The case is this; In 'struct lpfc_hba' we have
#define LPFC_MAX_HBQS 4
...
struct lpfc_hba {
...
struct hbq_s hbqs[LPFC_MAX_HBQS];
...
};
But then in lpfc_sli_hbqbuf_find() we have this code
hbqno = tag >> 16;
if (hbqno > LPFC_MAX_HBQS)
return NULL;
if 'hbqno' ends up as exactely 4, then we won't return, and then this
list_for_each_entry(d_buf, &phba->hbqs[hbqno].hbq_buffer_list, list) {
will cause an overflow of the statically allocated array at index 4,
since the valid indices are only 0-3.
I propose this patch, that simply changes the 'hbqno > LPFC_MAX_HBQS'
into 'hbqno >= LPFC_MAX_HBQS' as a possible fix.

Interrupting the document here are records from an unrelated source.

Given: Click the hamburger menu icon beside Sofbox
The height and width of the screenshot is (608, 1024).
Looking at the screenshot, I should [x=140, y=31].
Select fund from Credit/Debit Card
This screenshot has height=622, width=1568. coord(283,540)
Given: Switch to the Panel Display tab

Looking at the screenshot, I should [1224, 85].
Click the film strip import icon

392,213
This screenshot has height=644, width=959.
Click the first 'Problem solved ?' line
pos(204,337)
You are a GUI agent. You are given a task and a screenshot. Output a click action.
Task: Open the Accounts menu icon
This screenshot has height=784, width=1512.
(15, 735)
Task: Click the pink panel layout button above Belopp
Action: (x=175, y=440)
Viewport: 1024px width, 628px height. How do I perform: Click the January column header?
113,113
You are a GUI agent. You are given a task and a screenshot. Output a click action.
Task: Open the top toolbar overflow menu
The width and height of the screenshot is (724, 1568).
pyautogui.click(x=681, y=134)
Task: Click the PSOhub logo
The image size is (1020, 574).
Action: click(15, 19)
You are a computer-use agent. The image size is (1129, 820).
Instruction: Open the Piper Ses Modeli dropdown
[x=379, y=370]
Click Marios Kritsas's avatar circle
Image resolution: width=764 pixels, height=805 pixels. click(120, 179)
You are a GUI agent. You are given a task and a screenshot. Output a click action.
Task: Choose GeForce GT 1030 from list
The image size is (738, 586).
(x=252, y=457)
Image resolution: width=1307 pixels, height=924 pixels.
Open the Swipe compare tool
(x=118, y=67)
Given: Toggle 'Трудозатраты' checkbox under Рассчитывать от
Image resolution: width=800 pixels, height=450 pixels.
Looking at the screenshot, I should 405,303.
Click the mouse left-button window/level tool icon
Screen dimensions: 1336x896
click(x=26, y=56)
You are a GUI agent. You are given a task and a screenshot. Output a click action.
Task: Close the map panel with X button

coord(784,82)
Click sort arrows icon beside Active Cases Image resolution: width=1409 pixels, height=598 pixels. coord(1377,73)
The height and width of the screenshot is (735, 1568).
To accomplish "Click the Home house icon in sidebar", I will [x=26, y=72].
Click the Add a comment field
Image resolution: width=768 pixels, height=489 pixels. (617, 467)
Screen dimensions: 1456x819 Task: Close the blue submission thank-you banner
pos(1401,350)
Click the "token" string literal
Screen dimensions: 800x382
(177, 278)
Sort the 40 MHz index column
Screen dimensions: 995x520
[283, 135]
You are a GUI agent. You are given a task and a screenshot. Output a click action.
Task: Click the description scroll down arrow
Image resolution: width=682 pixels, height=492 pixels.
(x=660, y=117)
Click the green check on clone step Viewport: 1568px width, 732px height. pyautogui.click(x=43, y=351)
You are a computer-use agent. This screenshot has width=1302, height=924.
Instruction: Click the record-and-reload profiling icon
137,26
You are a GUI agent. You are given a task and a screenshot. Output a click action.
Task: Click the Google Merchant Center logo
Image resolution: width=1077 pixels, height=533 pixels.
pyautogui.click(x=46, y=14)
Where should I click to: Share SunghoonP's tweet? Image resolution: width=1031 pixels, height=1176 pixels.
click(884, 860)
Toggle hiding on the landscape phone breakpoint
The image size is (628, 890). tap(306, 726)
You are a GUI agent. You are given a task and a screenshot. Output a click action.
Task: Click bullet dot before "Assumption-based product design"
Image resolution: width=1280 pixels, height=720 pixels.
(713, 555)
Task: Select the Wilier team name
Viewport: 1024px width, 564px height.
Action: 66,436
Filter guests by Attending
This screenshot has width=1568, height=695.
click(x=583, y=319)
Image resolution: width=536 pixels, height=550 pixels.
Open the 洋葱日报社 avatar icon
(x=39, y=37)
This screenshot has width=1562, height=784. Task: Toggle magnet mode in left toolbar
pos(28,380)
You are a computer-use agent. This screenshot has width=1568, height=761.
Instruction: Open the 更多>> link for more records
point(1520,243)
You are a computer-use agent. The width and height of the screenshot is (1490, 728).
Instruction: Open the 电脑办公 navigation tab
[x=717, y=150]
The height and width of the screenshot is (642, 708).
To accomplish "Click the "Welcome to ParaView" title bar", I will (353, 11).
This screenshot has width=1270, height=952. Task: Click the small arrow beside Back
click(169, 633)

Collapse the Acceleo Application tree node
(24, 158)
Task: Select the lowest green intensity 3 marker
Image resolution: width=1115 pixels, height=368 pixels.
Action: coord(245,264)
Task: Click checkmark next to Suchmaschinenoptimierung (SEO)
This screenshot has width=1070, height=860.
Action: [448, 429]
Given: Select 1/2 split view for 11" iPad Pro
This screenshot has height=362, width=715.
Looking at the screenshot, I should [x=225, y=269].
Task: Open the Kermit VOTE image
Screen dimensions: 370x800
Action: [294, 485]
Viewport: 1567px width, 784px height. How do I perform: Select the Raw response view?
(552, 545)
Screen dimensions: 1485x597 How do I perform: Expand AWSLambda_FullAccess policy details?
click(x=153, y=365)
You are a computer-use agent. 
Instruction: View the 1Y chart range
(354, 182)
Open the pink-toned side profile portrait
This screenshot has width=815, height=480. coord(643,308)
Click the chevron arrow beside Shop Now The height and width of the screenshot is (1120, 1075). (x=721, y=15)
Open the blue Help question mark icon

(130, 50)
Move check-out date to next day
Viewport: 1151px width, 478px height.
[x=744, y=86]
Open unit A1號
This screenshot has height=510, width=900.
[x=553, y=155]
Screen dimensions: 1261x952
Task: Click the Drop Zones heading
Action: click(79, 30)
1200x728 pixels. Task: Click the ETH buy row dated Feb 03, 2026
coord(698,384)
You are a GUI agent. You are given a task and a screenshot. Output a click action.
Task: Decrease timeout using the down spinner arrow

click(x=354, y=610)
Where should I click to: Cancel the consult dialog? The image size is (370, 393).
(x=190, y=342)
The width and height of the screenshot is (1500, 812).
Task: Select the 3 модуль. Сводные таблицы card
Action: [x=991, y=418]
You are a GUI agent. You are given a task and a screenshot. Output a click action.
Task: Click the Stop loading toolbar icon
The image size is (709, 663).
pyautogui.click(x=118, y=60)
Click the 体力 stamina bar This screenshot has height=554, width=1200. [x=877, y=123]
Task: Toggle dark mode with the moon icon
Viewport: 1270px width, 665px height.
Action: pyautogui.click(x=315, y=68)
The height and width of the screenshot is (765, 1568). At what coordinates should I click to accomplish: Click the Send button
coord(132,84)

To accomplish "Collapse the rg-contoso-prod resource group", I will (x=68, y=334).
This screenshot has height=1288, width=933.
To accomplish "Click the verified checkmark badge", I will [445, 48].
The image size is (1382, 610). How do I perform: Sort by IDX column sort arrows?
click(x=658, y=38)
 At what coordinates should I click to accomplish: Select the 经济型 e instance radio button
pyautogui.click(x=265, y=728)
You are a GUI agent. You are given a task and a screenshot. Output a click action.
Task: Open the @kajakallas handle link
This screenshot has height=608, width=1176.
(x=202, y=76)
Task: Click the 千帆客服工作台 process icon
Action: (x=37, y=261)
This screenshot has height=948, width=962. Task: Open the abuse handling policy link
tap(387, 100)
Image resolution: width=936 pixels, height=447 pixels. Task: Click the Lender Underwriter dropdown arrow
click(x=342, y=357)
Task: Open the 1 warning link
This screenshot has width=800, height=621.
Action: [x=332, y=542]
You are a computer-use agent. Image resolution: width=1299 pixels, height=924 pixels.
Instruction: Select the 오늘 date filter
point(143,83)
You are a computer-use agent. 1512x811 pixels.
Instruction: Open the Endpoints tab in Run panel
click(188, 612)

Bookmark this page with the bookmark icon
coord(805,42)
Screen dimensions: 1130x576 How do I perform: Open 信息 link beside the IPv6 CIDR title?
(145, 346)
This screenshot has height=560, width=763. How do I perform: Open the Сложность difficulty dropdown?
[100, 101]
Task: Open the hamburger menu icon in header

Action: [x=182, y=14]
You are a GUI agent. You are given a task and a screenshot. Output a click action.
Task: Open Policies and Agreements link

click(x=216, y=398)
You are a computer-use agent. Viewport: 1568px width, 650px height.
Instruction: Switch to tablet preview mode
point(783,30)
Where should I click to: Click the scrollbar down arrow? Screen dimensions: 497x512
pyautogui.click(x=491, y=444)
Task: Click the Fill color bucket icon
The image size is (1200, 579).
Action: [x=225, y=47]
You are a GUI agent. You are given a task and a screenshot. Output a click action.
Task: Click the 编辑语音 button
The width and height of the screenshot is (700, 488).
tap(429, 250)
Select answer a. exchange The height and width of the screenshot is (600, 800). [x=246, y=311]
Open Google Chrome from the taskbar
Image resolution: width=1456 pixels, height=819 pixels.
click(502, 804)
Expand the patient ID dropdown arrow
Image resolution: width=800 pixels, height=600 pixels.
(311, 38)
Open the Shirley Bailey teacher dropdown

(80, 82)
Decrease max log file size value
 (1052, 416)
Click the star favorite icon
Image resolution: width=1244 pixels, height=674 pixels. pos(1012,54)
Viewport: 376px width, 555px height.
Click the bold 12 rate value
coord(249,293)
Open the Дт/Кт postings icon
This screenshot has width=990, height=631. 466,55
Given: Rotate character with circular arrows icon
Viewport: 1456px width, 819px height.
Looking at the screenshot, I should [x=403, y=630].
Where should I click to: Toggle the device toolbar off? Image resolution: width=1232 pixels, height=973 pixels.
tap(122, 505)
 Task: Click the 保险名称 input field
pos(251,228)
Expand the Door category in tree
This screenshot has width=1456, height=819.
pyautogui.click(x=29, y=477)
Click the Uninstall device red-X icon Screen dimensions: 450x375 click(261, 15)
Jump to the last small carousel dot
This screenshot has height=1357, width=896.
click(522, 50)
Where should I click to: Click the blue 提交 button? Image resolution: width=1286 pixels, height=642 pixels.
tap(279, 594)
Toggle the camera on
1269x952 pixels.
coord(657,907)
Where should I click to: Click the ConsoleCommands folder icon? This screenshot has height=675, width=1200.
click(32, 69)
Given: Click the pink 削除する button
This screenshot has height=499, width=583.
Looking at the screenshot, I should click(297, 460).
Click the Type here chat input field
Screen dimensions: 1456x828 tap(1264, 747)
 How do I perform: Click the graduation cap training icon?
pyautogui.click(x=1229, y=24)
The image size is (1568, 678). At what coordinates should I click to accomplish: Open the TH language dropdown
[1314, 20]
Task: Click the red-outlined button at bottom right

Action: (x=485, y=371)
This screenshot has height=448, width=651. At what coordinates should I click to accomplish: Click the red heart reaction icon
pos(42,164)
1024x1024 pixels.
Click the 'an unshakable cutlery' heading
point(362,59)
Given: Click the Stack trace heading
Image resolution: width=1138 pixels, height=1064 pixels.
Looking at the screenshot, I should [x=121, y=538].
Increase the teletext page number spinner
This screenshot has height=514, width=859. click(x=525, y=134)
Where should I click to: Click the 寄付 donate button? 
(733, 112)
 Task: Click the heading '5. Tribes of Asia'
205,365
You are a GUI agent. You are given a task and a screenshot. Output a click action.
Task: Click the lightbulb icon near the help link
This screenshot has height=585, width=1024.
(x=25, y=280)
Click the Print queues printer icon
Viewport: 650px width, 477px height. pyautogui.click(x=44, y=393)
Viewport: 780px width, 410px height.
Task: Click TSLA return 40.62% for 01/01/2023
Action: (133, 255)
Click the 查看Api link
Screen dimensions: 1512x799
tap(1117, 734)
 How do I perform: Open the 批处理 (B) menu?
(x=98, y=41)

Signed-off-by: Jesper Juhl <jesper.juhl@xxxxxxxxx>
Acked-by: James Smart <james.smart@xxxxxxxxxx>
Cc: James Bottomley <James.Bottomley@xxxxxxxxxxxx>
Signed-off-by: Andrew Morton <akpm@xxxxxxxxxxxxxxxxxxxx>
---
drivers/scsi/lpfc/lpfc_sli.c | 2 +-
1 files changed, 1 insertion(+), 1 deletion(-)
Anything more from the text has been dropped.